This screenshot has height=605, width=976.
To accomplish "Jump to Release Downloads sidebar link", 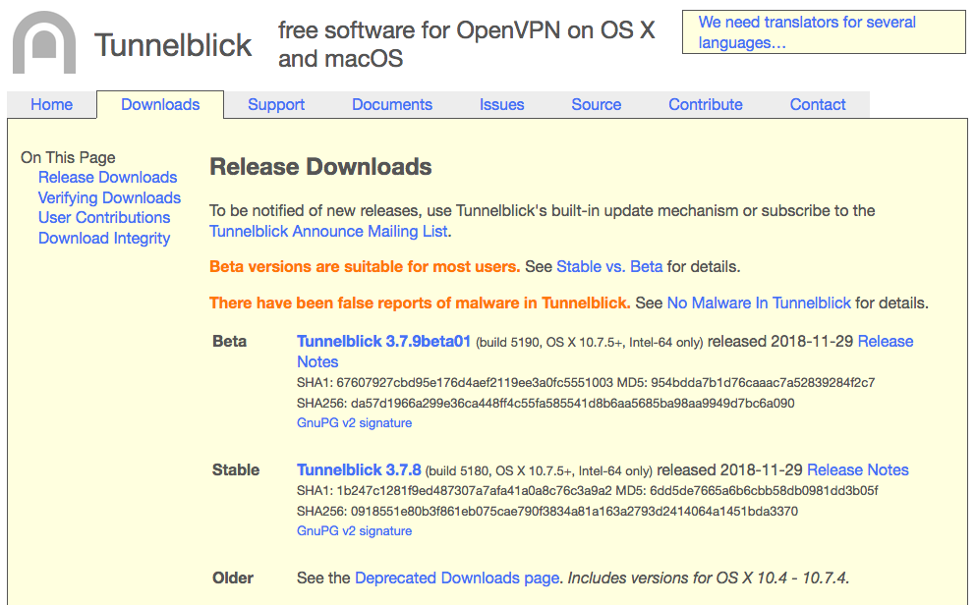I will point(107,178).
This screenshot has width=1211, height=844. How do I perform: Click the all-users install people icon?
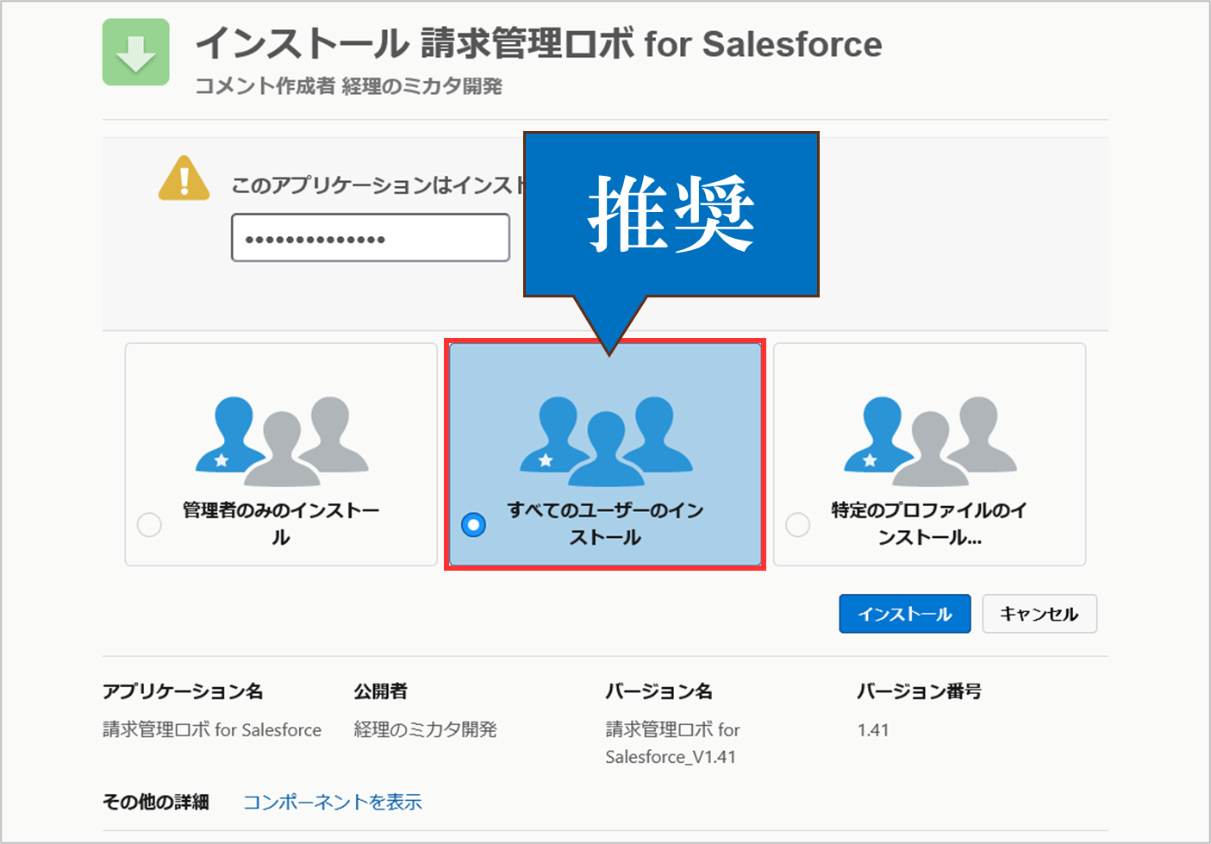[606, 441]
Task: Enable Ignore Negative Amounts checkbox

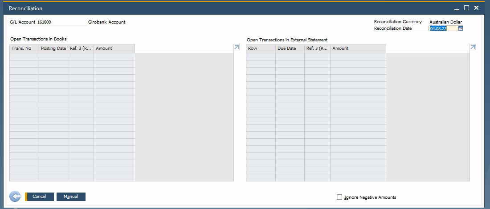Action: coord(339,197)
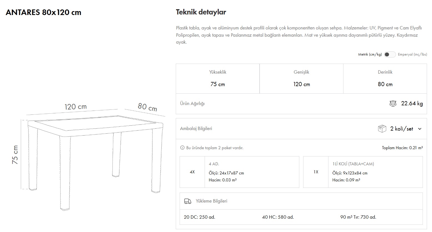432x232 pixels.
Task: Click the ANTARES 80x120 cm title
Action: click(43, 13)
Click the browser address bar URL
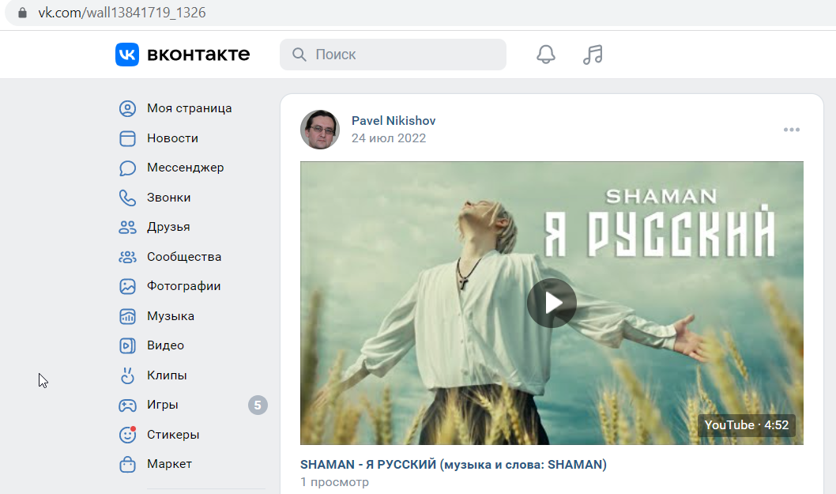Screen dimensions: 836x494 pos(122,13)
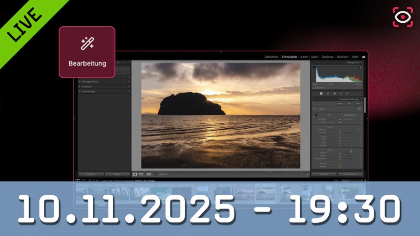420x236 pixels.
Task: Select the Red eye correction tool
Action: 341,94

#### TASK TO CARRY OUT
Please print exactly the lines running from the line with "This screenshot has width=1211, height=844." through the final line of the material, and nothing more. Keep pictures out.

#### SOLUTION TO THIS TASK
This screenshot has width=1211, height=844. How do I perform: Click the all-users install people icon?
[606, 441]
Task: Enable Ignore Negative Amounts checkbox

Action: coord(339,197)
432x232 pixels.
Task: Click the ANTARES 80x120 cm title
Action: click(43, 13)
Click the browser address bar URL
Screen dimensions: 836x494 pos(122,13)
420x236 pixels.
Task: Select the Red eye correction tool
Action: 341,94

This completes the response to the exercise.